Even when a DVT doesn’t cause an acute emergency, it can leave lasting damage. Post-thrombotic syndrome (PTS) develops when a clot damages the valves inside the vein, leading to chronic swelling, pain, skin changes, and sometimes open sores in the affected leg. The risk varies by location: clots in the upper thigh and pelvic veins carry roughly a 50% chance of PTS, while clots in the lower leg veins lead to PTS about 23% of the time. These symptoms can appear weeks to months after the original clot and may persist for years.
How Silent DVTs Are Found
Because so many clots produce no obvious symptoms, doctors rely on risk assessment rather than waiting for complaints. A clinical scoring tool called the Wells score estimates the likelihood of DVT based on factors like recent surgery, immobility, cancer history, and whether one leg is visibly more swollen than the other. If the score suggests a meaningful risk, the next step is typically a blood test that measures a protein fragment released when your body tries to dissolve a clot. A normal result makes DVT very unlikely. An elevated result leads to an ultrasound of the deep veins, which is the definitive test and can visualize a clot directly.
For hospitalized patients at high risk, doctors sometimes order screening ultrasounds even without symptoms, particularly for people with active cancer or those who have been immobile for extended periods. Outside the hospital, though, screening healthy people with no risk factors isn’t standard practice, which means silent DVTs in the general population often go undetected unless something else triggers an imaging study. Occasionally, a clot is discovered incidentally on a CT scan done for an unrelated reason.
Who Should Be Most Vigilant
Your risk of carrying a silent DVT rises sharply in certain circumstances. Recent surgery, especially joint replacement or abdominal procedures, is one of the strongest triggers. Prolonged immobility from any cause, whether a long hospital stay, a cast on your leg, or even a 10-hour flight, slows blood flow enough to promote clotting. Cancer and its treatments increase clotting risk significantly, and studies consistently find that people with active malignancies are among the most likely to harbor asymptomatic clots.
Pregnancy and the first six weeks after delivery also raise risk, as do hormonal birth control and hormone replacement therapy. Obesity, smoking, and a personal history of prior clots all compound the danger.

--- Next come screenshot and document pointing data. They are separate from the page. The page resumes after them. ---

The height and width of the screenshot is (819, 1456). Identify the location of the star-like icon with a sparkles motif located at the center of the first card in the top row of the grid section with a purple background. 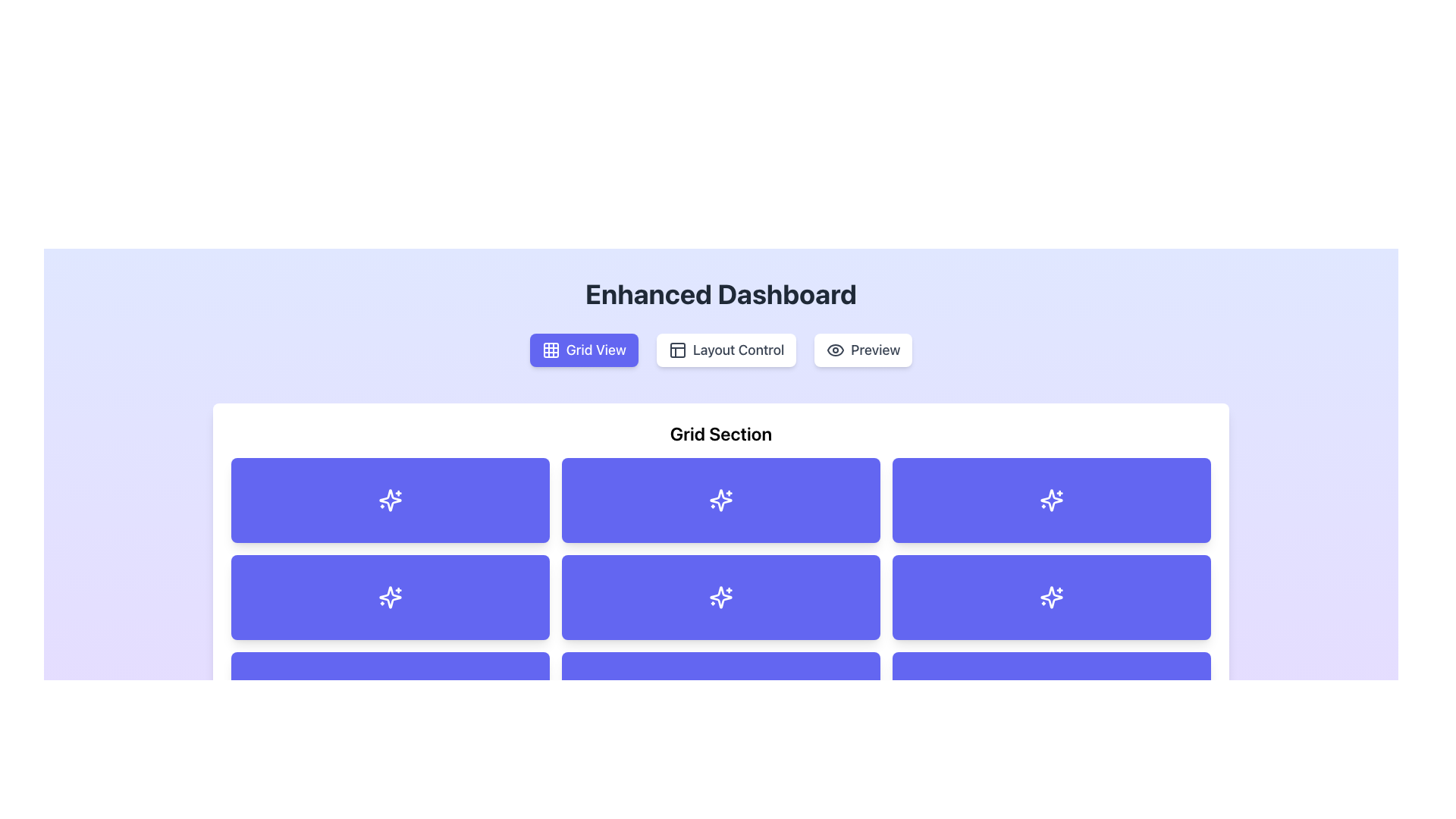
(391, 500).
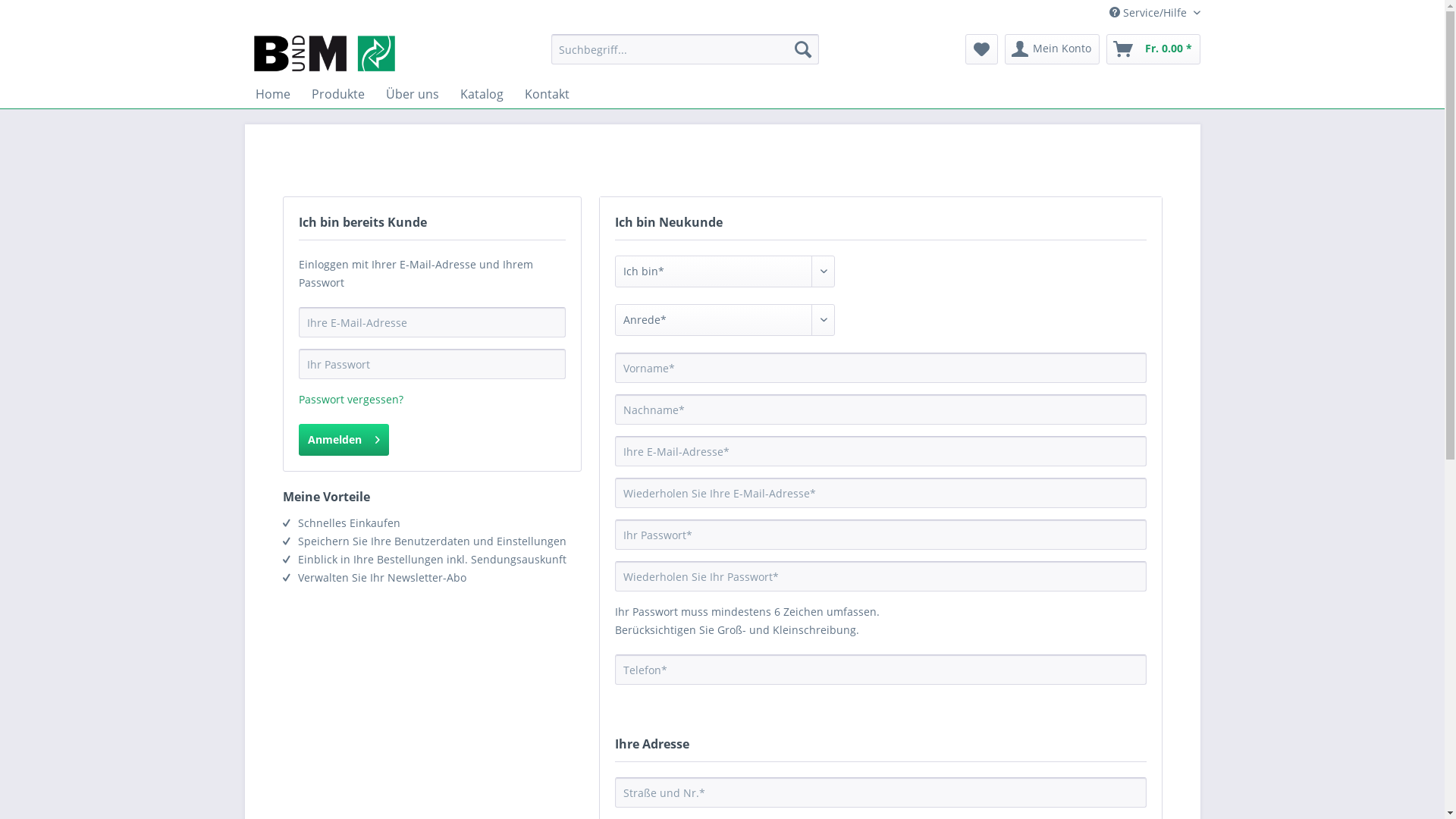 This screenshot has width=1456, height=819. I want to click on 'Kontakt', so click(546, 93).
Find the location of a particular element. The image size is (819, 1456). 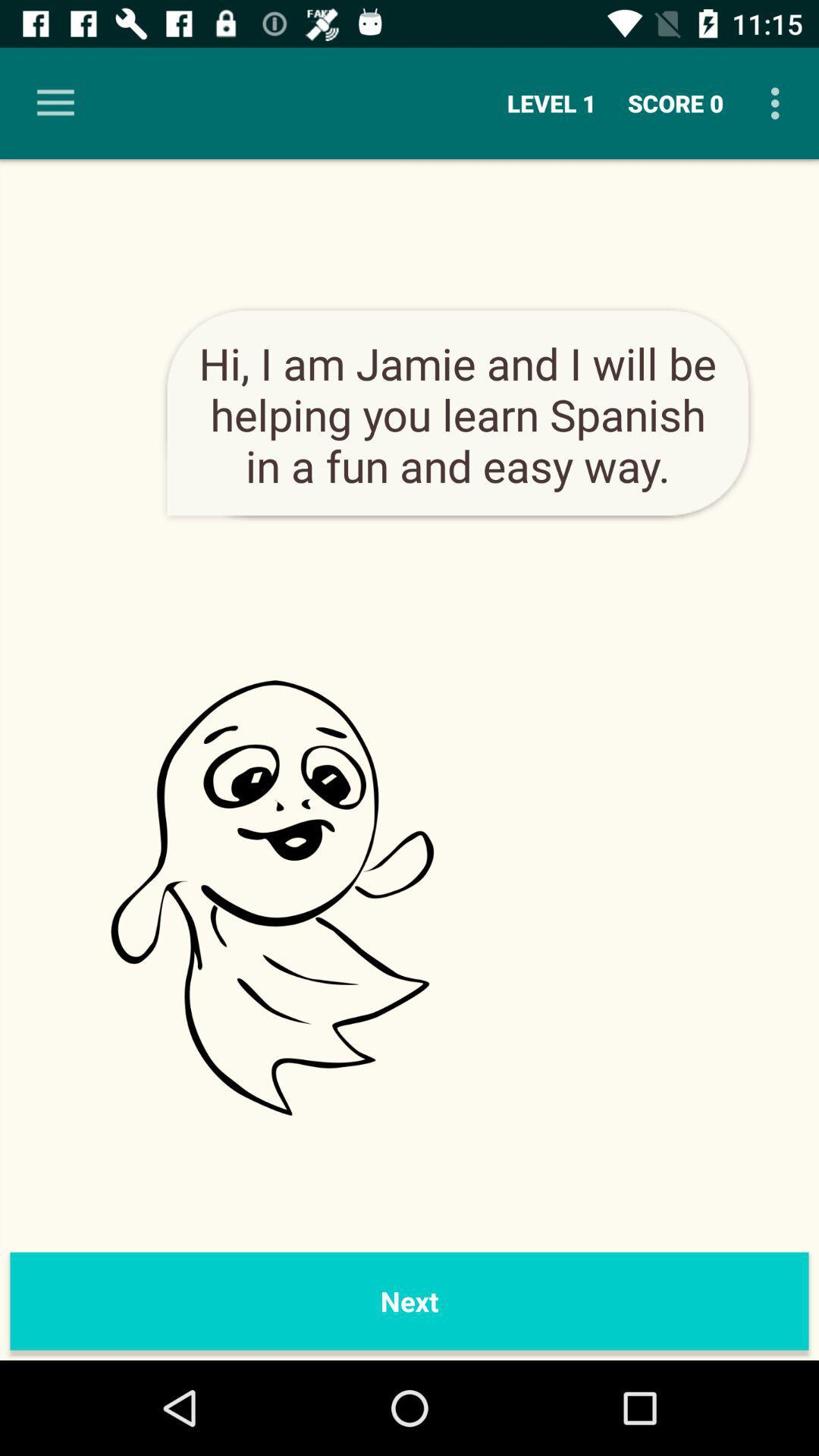

hi i am item is located at coordinates (457, 414).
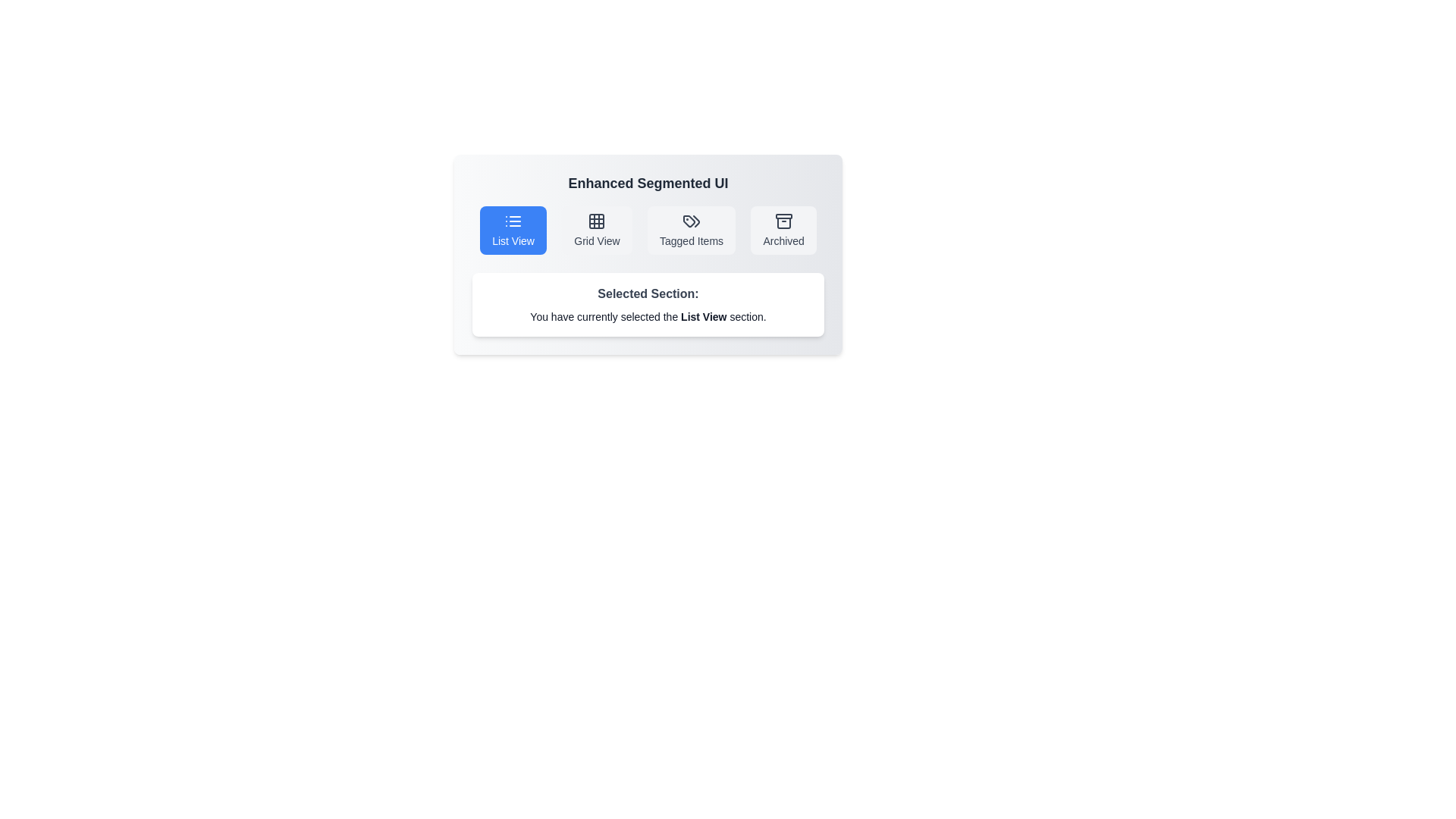 The height and width of the screenshot is (819, 1456). What do you see at coordinates (691, 221) in the screenshot?
I see `the Tagged Items icon, which visually represents the Tagged Items section of the application, located within the button labeled 'Tagged Items' in the top center area of the interface` at bounding box center [691, 221].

If you fall into more than one of these categories simultaneously, for instance an older adult with cancer who is hospitalized and immobile, the probability of developing a silent DVT climbs considerably.
Paying attention to even minor changes in your legs is worthwhile if you’re in a high-risk group. A new ache that doesn’t match any injury, one calf that looks slightly larger than the other, or skin that feels unusually warm deserves a closer look rather than a wait-and-see approach.